Text to read:
-- BEGIN --
The Caliph of Cordoba was, technically speaking, suzerain also of northern Spain where, in the kingdoms of Leon and Navarre, the Christians lived in their draughty castles in much the same state of dirt and ignorance as the rest of northern Europe. At regular intervals Arab expeditions would go north to make sure the peace was kept, skirmishing and selectively laying waste to the countryside. This activity was usually carried out to a strict schedule during spring and autumn. In the period of summer truce the Christians would hire Cordoban dentists, hairdressers, surgeons, architects and musicians.

It may have been through the musicians that the Arab style of rhyming poetry and rhythmic music made its way into Europe through Provence in the form of troubadour songs, changing European poetry and music in a decisively modern way. Changed too were styles of dance, now Arab-influenced and more ritualised. Gregorian chant began to give way to harmony and a melodic line which was held in the ‘tenor’ or ‘holding’ voice. At some time before 1050 Guido d’Arezzo gave Arab-style names to musical notes and the lines on which they were written.

A Hebrew manuscript shows a domestic Passover celebrated freely under Spanish Arab rule. The illustration dates from before the Christian Reconquest, when conditions for the Jews became depressingly similar to those elsewhere in Europe.

In 1013 internal rifts in the Arab power structure led to the capture of Cordoba and the end of the Umayyads. The great library was destroyed. True to their Islamic traditions, however, the new rulers permitted the books to be dispersed, together with the Cordoban scholars, to the capital towns of small emirates such as Seville, Zaragoza, Valencia, Badajoz, Granada, Denia and Toledo. There was soon competition between one court and another to provide homes and facilities for the scholars. One Sa’id, writing in Toledo, in the eleventh century, avowed: ‘Conditions in Andalusia are as good as they have ever been.’ In Toledo that was especially true.
-- END --
Stored data:
-- BEGIN --
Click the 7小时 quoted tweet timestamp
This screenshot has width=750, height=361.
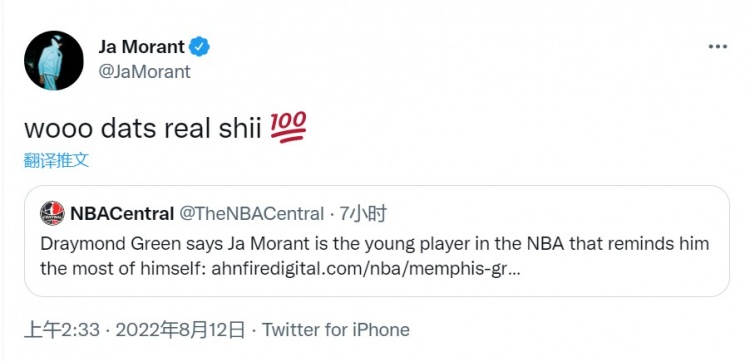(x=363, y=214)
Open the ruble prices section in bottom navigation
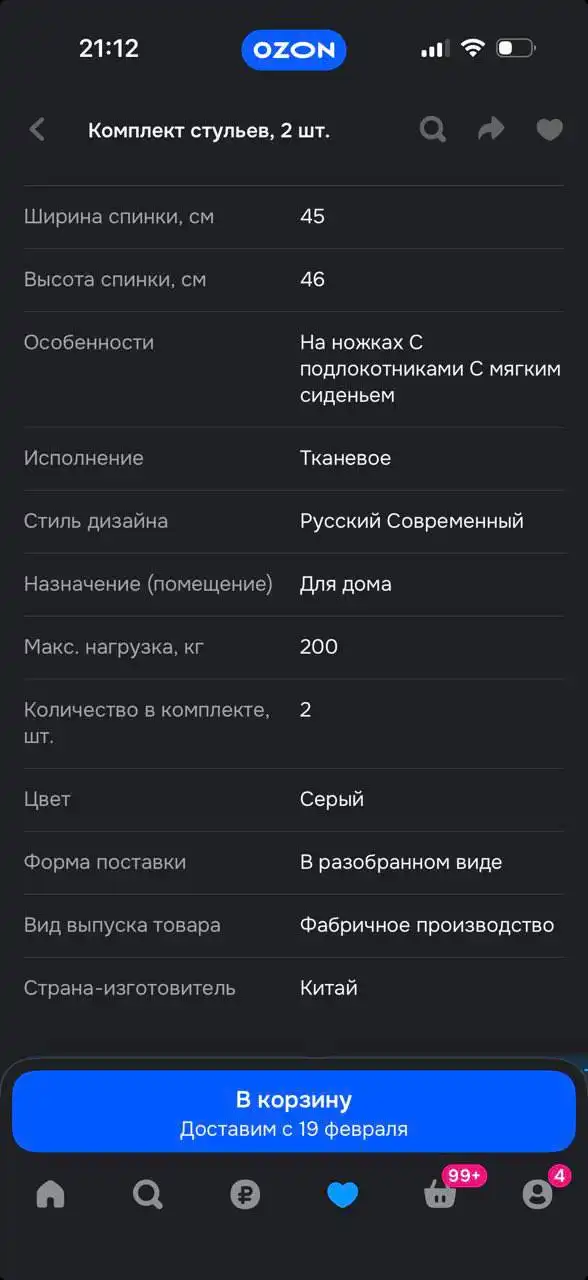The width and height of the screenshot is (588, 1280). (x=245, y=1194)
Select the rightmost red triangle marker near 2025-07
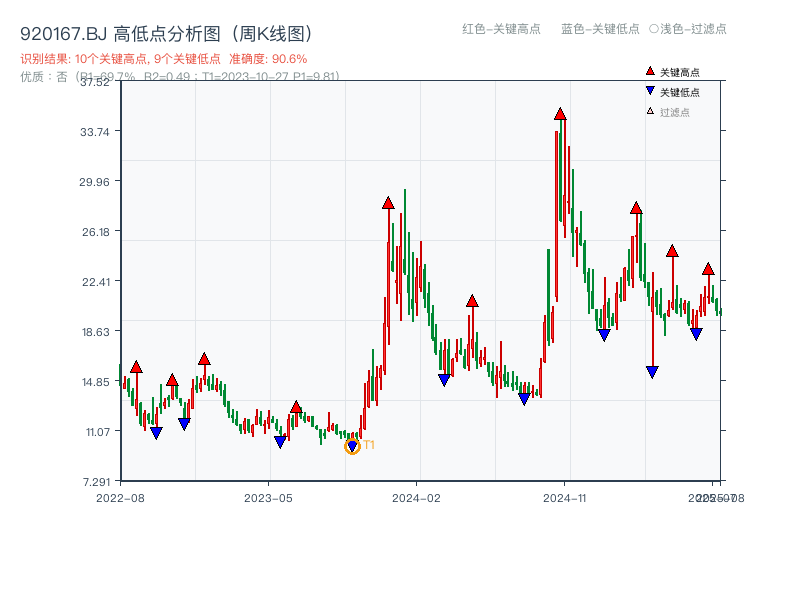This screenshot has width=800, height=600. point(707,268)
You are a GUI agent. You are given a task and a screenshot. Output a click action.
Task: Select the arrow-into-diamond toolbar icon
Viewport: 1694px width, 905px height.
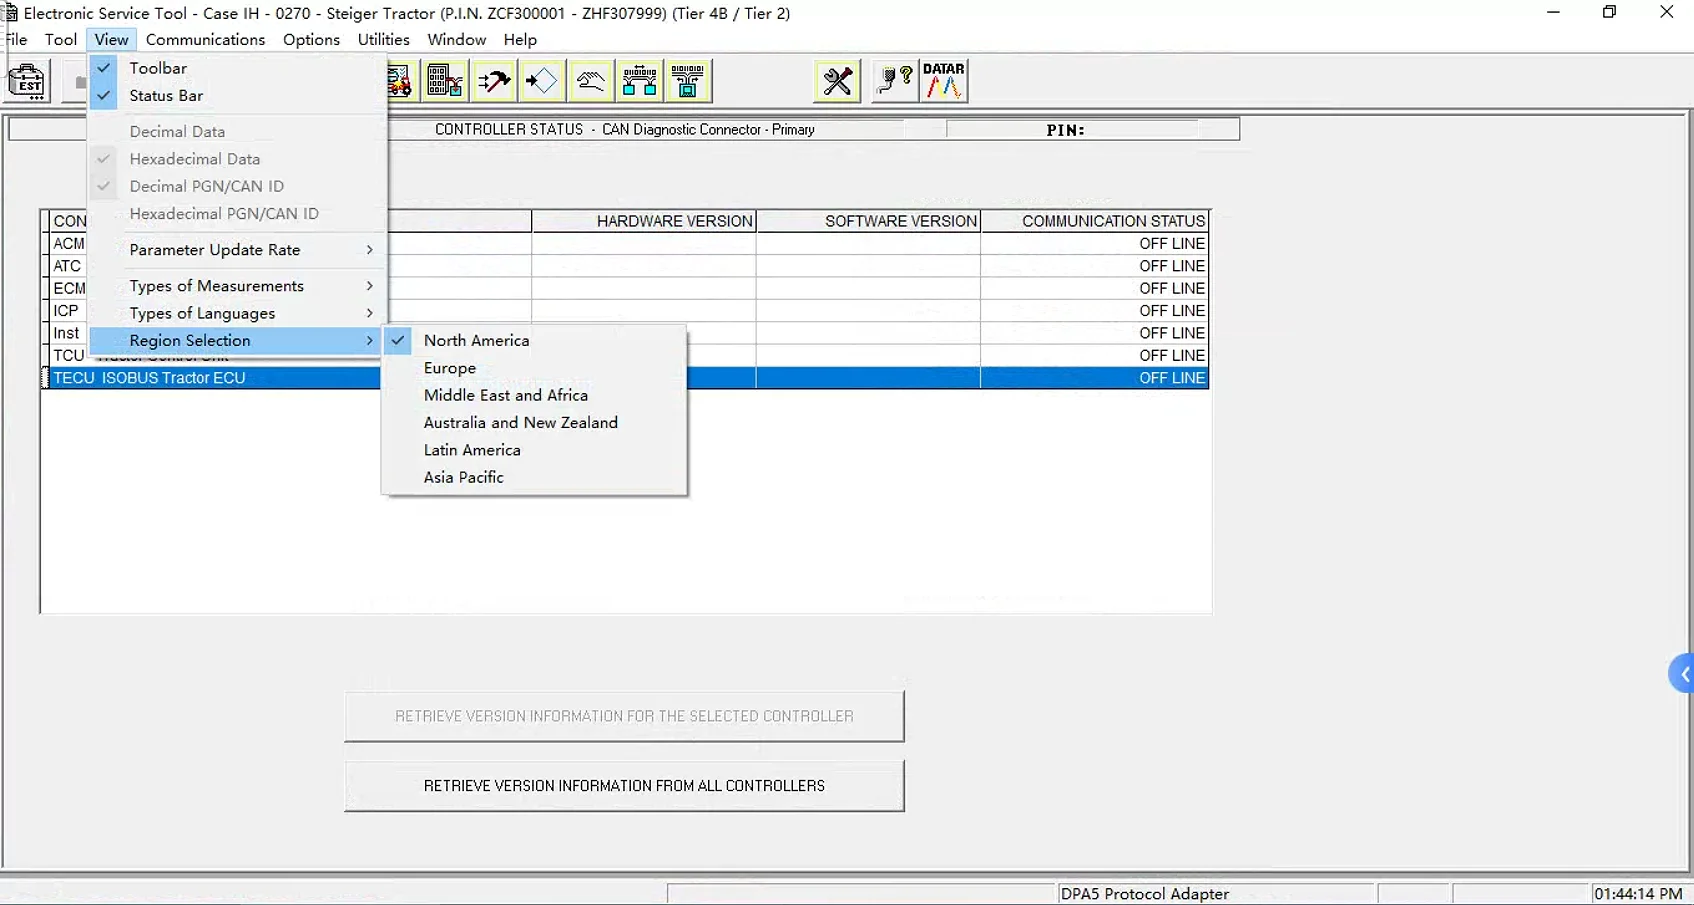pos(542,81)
-- END --
-- BEGIN --
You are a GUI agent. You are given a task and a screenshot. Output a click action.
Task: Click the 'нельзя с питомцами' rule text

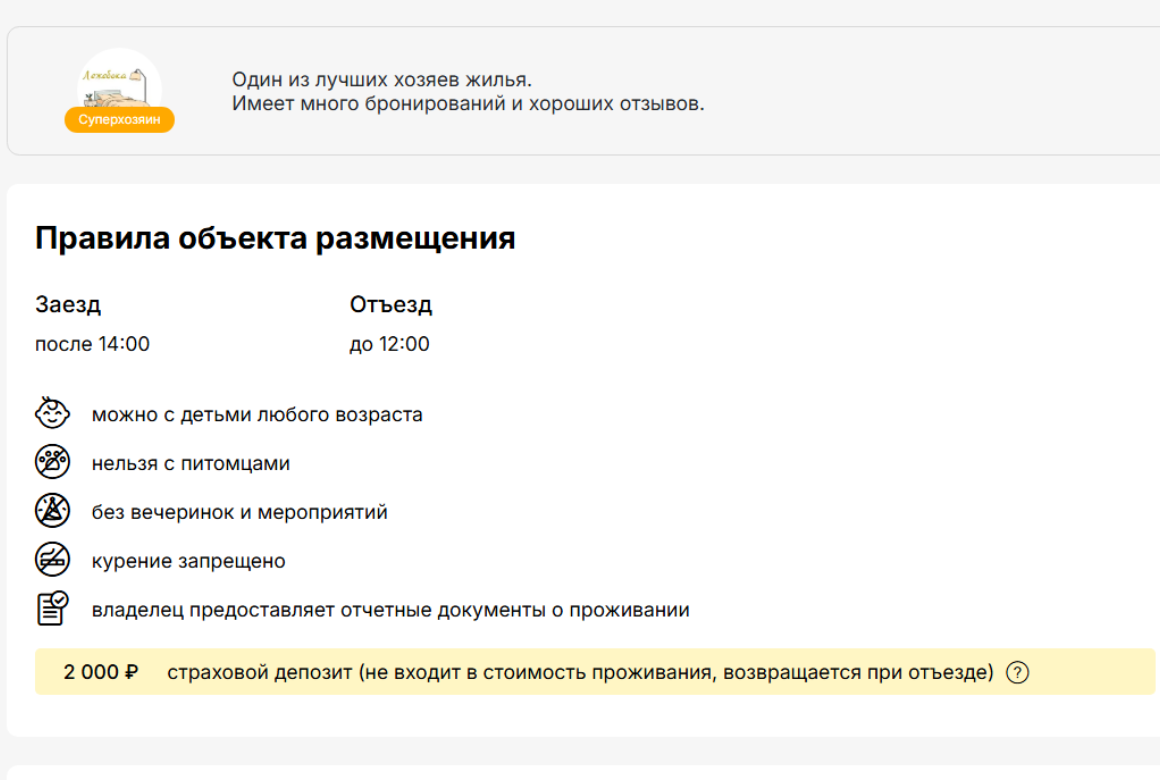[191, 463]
-- END --
Work to do:
1. Return the entire passage on Arab rule in Cordoba word for word.
2. Retype, word for word and with nothing else, the part of the listing that opens with the line containing "Select the rightmost" and closes with the line containing "pos(542,81)", including both of those lines. Leave the pictures out.

Task-by-task outputs:
1.
The Caliph of Cordoba was, technically speaking, suzerain also of northern Spain where, in the kingdoms of Leon and Navarre, the Christians lived in their draughty castles in much the same state of dirt and ignorance as the rest of northern Europe. At regular intervals Arab expeditions would go north to make sure the peace was kept, skirmishing and selectively laying waste to the countryside. This activity was usually carried out to a strict schedule during spring and autumn. In the period of summer truce the Christians would hire Cordoban dentists, hairdressers, surgeons, architects and musicians.

It may have been through the musicians that the Arab style of rhyming poetry and rhythmic music made its way into Europe through Provence in the form of troubadour songs, changing European poetry and music in a decisively modern way. Changed too were styles of dance, now Arab-influenced and more ritualised. Gregorian chant began to give way to harmony and a melodic line which was held in the ‘tenor’ or ‘holding’ voice. At some time before 1050 Guido d’Arezzo gave Arab-style names to musical notes and the lines on which they were written.

A Hebrew manuscript shows a domestic Passover celebrated freely under Spanish Arab rule. The illustration dates from before the Christian Reconquest, when conditions for the Jews became depressingly similar to those elsewhere in Europe.

In 1013 internal rifts in the Arab power structure led to the capture of Cordoba and the end of the Umayyads. The great library was destroyed. True to their Islamic traditions, however, the new rulers permitted the books to be dispersed, together with the Cordoban scholars, to the capital towns of small emirates such as Seville, Zaragoza, Valencia, Badajoz, Granada, Denia and Toledo. There was soon competition between one court and another to provide homes and facilities for the scholars. One Sa’id, writing in Toledo, in the eleventh century, avowed: ‘Conditions in Andalusia are as good as they have ever been.’ In Toledo that was especially true.

2.
Select the rightmost red triangle marker near 2025-07
This screenshot has width=800, height=600. point(707,268)
You are a GUI agent. You are given a task and a screenshot. Output a click action.
Task: Select the arrow-into-diamond toolbar icon
Viewport: 1694px width, 905px height.
pos(542,81)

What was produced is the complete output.